With the advent of punk rock music an anti-disco sentiment developed. Many groups that were popular during the disco period subsequently struggled to maintain their success. The Bee Gees never had a major hit in the United States after the 1970s—even though later songs they wrote and had others perform were successful.

Thursday 3 November 2011

Goa Xingjian

Goa is from China, after speaking out against the cultural revolution he now lives in exile in France, in his Second Life.  As happened in Russia after this country's revolution, the 'free thinkers' and the creative people have had to flee China.  He is a writer, poet, playwright and painter and I went to his talk this August at the Edinburgh International Book Festival 2011.
 
Goa discussed his views on the differences between the artistic genres and the aesthetics of the different art forms - he spoke of how painting is not literary, theatre is not literal, and the art of the narrative. He said that Literature has suffered from political interventions and it can subjugate literature when authors submit to politics. That globalization imposes also. 

He talked of the necessity for literature to confront experience. Of how we don't understand 'Evil' and the 'Nazi' experience and how history could easily repeat itself. That people 'like to be led' as it is the easy way and how important 'independence' of Thought' is. 

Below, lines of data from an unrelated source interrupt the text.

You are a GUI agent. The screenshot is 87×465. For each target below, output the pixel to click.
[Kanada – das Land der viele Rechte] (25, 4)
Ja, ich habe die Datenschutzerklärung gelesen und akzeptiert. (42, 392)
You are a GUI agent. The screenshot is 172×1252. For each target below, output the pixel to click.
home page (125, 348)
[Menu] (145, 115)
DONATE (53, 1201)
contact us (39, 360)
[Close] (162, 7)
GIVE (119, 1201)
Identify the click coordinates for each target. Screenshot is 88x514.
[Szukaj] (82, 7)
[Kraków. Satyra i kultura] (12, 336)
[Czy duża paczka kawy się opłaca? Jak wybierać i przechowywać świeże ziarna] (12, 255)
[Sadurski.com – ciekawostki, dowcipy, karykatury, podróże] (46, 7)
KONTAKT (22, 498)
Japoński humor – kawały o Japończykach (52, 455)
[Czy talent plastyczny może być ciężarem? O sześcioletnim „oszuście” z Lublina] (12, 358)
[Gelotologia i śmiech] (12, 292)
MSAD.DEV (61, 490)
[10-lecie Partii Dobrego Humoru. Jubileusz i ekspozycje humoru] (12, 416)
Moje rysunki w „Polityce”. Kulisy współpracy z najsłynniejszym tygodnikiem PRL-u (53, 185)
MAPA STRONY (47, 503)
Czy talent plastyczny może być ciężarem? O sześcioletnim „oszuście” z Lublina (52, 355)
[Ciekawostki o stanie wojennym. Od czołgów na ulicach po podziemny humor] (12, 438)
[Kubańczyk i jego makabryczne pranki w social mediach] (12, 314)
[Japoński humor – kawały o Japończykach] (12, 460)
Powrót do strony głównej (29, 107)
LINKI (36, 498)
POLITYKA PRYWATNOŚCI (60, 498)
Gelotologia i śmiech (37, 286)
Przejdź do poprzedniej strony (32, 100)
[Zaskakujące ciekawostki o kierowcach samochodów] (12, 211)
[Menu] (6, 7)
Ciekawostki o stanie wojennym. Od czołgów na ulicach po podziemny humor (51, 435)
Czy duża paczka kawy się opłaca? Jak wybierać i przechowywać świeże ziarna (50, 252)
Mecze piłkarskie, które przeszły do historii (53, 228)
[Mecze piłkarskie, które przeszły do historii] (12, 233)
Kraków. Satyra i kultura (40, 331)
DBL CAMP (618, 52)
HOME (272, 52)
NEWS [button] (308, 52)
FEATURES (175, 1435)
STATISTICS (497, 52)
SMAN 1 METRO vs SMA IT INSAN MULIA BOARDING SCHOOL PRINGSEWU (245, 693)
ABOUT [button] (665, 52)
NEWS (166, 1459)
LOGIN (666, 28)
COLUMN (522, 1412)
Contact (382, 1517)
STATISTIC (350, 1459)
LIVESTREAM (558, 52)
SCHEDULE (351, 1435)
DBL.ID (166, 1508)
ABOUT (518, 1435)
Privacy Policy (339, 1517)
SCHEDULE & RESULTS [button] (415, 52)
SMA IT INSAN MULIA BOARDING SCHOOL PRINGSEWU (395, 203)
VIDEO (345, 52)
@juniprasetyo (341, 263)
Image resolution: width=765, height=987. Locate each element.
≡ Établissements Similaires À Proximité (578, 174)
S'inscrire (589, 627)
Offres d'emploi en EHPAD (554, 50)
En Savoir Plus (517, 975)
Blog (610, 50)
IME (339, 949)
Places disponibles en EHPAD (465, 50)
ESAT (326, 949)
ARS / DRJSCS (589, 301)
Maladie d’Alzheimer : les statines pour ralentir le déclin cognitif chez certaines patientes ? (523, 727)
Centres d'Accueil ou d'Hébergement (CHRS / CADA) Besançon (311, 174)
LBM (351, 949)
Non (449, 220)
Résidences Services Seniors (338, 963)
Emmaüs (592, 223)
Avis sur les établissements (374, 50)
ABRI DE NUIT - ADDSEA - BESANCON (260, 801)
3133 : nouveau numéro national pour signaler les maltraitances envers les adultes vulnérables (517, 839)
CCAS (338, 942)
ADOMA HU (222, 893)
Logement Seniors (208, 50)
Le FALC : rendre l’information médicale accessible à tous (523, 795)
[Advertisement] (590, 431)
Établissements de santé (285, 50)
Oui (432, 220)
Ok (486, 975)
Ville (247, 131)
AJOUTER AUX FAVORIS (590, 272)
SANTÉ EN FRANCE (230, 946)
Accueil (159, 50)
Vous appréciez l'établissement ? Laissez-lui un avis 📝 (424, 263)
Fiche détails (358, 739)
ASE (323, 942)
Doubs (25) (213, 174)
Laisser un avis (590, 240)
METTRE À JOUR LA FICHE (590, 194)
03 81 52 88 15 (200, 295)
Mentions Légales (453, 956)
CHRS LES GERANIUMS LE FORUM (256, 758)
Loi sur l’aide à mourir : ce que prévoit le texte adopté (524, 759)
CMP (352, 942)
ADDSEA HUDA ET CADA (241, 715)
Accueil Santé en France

Gao had a deep serenity and calmness about him.  His paintings are very good and they lead the eye on mystical journeys. He talked of setting aside months to paint when he barely reads at all - because image and painting must come direct (without words). When he paints he listens to music and he feels that painting is beyond words.
Gao describes himself as a 'total artist' - creating novels, short stories, essays, plays, paintings and film.  His 'Ballad Nocturne'  continues his ongoing experimentation with dissolving and redefining artistic boundaries, and with melding aesthetic forms.